Problem to work on: Write out the entries below exactly, but only from the line containing "Click info icon" through the line containing "The width and", and without the pictures.

Input material:
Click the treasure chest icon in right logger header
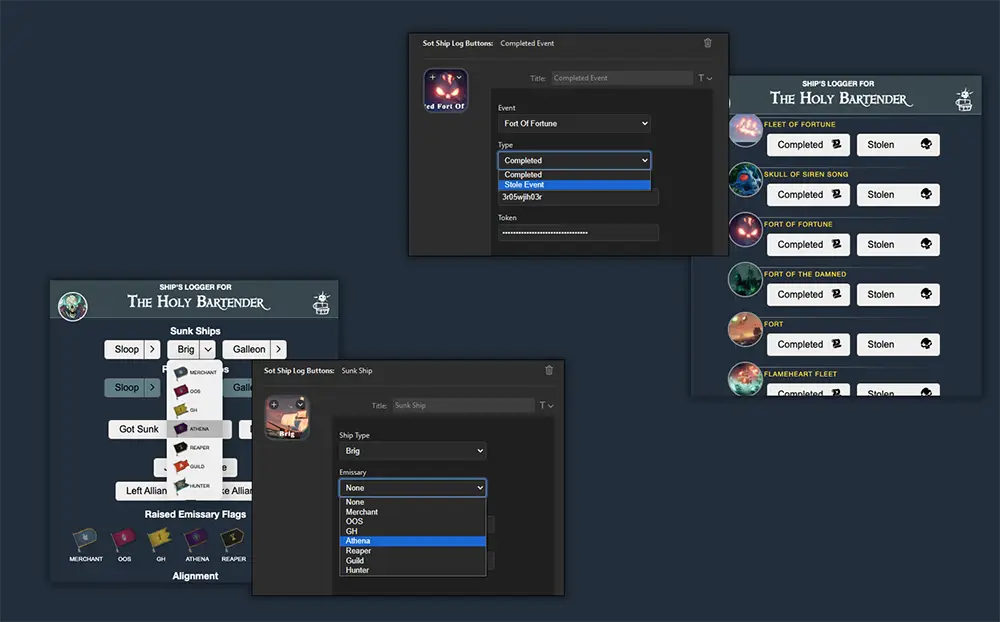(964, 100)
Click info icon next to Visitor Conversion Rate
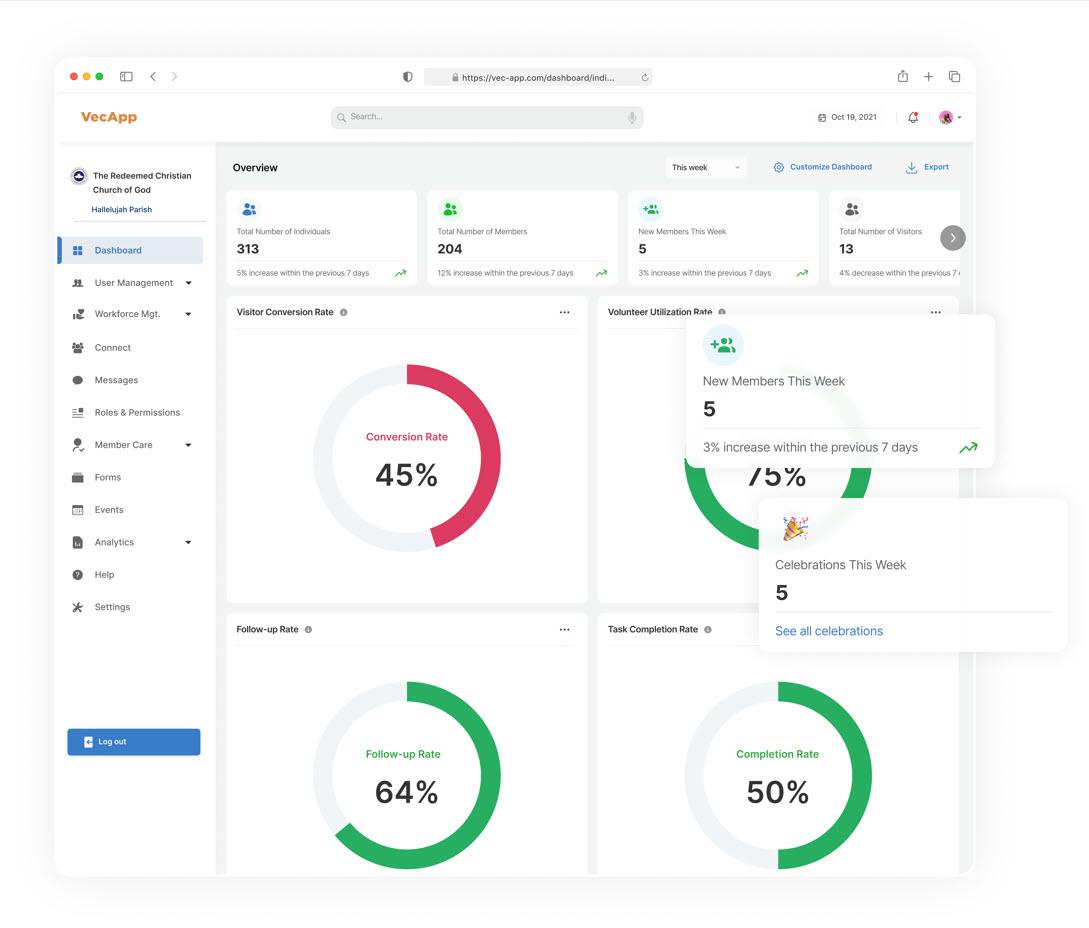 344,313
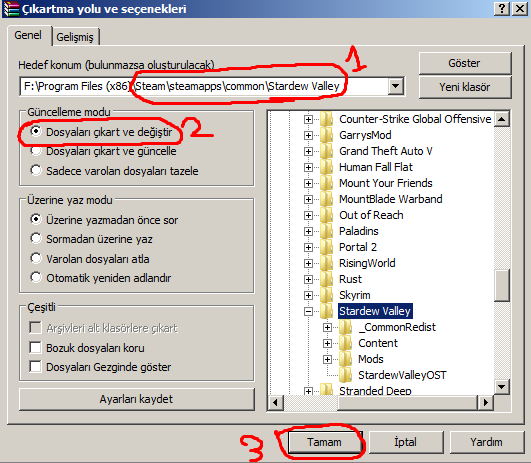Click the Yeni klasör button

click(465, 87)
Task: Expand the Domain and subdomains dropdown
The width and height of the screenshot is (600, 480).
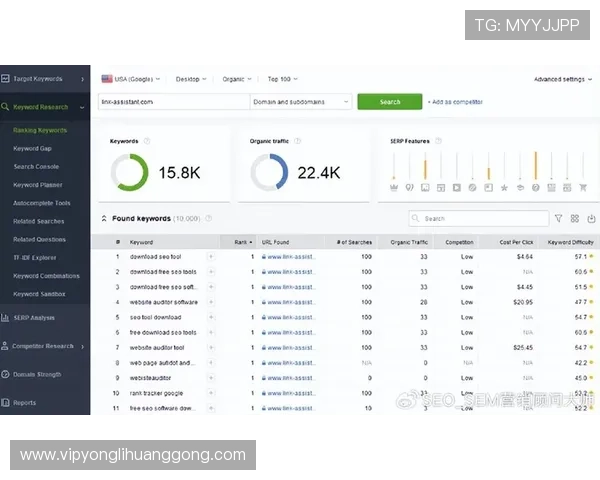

* * *

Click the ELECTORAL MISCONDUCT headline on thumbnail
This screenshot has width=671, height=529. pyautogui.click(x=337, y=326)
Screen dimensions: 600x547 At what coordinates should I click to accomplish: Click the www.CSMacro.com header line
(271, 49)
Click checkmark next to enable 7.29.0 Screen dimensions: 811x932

Answer box:
Click info icon next to Visitor Conversion Rate
 344,313
Click the Yeni klasör button

click(465, 87)
Task: Expand the Domain and subdomains dropdown
The width and height of the screenshot is (600, 480).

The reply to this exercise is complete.